DATA:
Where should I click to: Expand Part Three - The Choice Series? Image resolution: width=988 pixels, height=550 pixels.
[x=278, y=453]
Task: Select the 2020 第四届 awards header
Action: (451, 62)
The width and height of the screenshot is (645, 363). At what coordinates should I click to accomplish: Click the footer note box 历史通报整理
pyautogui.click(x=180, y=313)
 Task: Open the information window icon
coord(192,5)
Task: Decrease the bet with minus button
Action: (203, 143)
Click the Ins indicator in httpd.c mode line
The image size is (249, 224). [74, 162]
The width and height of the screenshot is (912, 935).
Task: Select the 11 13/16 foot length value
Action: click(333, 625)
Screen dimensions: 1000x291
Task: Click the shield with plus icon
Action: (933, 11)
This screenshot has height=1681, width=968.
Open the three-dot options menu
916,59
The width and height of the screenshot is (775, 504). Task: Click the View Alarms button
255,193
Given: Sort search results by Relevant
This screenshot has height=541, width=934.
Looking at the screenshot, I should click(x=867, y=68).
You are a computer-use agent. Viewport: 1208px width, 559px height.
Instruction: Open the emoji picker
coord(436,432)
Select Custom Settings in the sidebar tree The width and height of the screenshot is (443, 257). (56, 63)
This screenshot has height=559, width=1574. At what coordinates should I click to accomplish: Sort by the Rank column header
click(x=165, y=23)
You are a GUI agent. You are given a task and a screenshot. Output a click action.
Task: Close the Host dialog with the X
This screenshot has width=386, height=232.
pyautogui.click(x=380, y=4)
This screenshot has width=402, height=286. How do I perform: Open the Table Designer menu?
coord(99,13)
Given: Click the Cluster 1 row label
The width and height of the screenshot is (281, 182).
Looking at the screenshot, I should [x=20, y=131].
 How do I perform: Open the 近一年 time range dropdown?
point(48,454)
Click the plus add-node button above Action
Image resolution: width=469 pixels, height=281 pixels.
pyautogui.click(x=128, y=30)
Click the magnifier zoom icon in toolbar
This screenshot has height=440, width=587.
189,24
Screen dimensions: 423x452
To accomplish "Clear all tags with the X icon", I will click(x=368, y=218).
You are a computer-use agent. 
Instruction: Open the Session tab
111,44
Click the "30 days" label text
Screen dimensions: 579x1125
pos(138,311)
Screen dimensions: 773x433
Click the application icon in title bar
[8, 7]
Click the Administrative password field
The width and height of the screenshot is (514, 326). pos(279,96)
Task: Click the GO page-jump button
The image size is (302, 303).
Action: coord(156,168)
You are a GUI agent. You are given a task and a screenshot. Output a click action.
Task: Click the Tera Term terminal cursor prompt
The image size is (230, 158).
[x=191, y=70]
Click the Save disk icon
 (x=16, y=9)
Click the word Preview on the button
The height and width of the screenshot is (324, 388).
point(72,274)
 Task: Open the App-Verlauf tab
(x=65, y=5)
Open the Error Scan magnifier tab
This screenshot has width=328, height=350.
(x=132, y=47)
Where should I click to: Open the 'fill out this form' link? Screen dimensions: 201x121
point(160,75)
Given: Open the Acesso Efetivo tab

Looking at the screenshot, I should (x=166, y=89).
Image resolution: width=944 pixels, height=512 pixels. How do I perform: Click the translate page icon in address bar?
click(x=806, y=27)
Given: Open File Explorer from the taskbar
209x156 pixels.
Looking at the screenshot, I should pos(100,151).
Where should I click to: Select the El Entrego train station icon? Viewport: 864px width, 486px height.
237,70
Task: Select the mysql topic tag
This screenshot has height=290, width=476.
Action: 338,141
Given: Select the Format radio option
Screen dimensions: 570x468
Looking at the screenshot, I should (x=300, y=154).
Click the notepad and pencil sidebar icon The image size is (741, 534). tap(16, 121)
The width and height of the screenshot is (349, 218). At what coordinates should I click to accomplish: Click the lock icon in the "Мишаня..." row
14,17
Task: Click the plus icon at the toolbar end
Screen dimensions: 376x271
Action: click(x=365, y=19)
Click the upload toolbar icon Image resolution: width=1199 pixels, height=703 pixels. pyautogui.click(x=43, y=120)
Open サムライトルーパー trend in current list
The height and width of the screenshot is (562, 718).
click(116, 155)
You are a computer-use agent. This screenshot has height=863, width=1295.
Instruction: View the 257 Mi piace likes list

WHAT YOU WILL DO:
Print the records above once again, exactly as written.

SOLUTION:
Where should I click to: Expand Part Three - The Choice Series? Image resolution: width=988 pixels, height=550 pixels.
[x=278, y=453]
Task: Select the 2020 第四届 awards header
Action: (451, 62)
The width and height of the screenshot is (645, 363). At what coordinates should I click to accomplish: Click the footer note box 历史通报整理
pyautogui.click(x=180, y=313)
 Task: Open the information window icon
coord(192,5)
Task: Decrease the bet with minus button
Action: (203, 143)
Click the Ins indicator in httpd.c mode line
The image size is (249, 224). [74, 162]
The width and height of the screenshot is (912, 935).
Task: Select the 11 13/16 foot length value
Action: click(333, 625)
Screen dimensions: 1000x291
Task: Click the shield with plus icon
Action: (933, 11)
This screenshot has height=1681, width=968.
Open the three-dot options menu
916,59
The width and height of the screenshot is (775, 504). Task: Click the View Alarms button
255,193
Given: Sort search results by Relevant
This screenshot has height=541, width=934.
Looking at the screenshot, I should click(x=867, y=68).
You are a computer-use agent. Viewport: 1208px width, 559px height.
Instruction: Open the emoji picker
coord(436,432)
Select Custom Settings in the sidebar tree The width and height of the screenshot is (443, 257). (56, 63)
This screenshot has height=559, width=1574. At what coordinates should I click to accomplish: Sort by the Rank column header
click(x=165, y=23)
You are a GUI agent. You are given a task and a screenshot. Output a click action.
Task: Close the Host dialog with the X
This screenshot has width=386, height=232.
pyautogui.click(x=380, y=4)
This screenshot has width=402, height=286. How do I perform: Open the Table Designer menu?
coord(99,13)
Given: Click the Cluster 1 row label
The width and height of the screenshot is (281, 182).
Looking at the screenshot, I should [x=20, y=131].
 How do I perform: Open the 近一年 time range dropdown?
point(48,454)
Click the plus add-node button above Action
Image resolution: width=469 pixels, height=281 pixels.
pyautogui.click(x=128, y=30)
Click the magnifier zoom icon in toolbar
This screenshot has height=440, width=587.
189,24
Screen dimensions: 423x452
To accomplish "Clear all tags with the X icon", I will click(x=368, y=218).
You are a computer-use agent. 
Instruction: Open the Session tab
111,44
Click the "30 days" label text
Screen dimensions: 579x1125
pos(138,311)
Screen dimensions: 773x433
Click the application icon in title bar
[8, 7]
Click the Administrative password field
The width and height of the screenshot is (514, 326). pos(279,96)
Task: Click the GO page-jump button
The image size is (302, 303).
Action: coord(156,168)
You are a GUI agent. You are given a task and a screenshot. Output a click action.
Task: Click the Tera Term terminal cursor prompt
The image size is (230, 158).
[x=191, y=70]
Click the Save disk icon
 (x=16, y=9)
Click the word Preview on the button
The height and width of the screenshot is (324, 388).
point(72,274)
 Task: Open the App-Verlauf tab
(x=65, y=5)
Open the Error Scan magnifier tab
This screenshot has width=328, height=350.
(x=132, y=47)
Where should I click to: Open the 'fill out this form' link? Screen dimensions: 201x121
point(160,75)
Given: Open the Acesso Efetivo tab

Looking at the screenshot, I should (x=166, y=89).
Image resolution: width=944 pixels, height=512 pixels. How do I perform: Click the translate page icon in address bar?
click(x=806, y=27)
Given: Open File Explorer from the taskbar
209x156 pixels.
Looking at the screenshot, I should pos(100,151).
Where should I click to: Select the El Entrego train station icon? Viewport: 864px width, 486px height.
237,70
Task: Select the mysql topic tag
This screenshot has height=290, width=476.
Action: 338,141
Given: Select the Format radio option
Screen dimensions: 570x468
Looking at the screenshot, I should (x=300, y=154).
Click the notepad and pencil sidebar icon The image size is (741, 534). tap(16, 121)
The width and height of the screenshot is (349, 218). At what coordinates should I click to accomplish: Click the lock icon in the "Мишаня..." row
14,17
Task: Click the plus icon at the toolbar end
Screen dimensions: 376x271
Action: click(x=365, y=19)
Click the upload toolbar icon Image resolution: width=1199 pixels, height=703 pixels. pyautogui.click(x=43, y=120)
Open サムライトルーパー trend in current list
The height and width of the screenshot is (562, 718).
click(116, 155)
You are a computer-use agent. This screenshot has height=863, width=1295.
Instruction: View the 257 Mi piace likes list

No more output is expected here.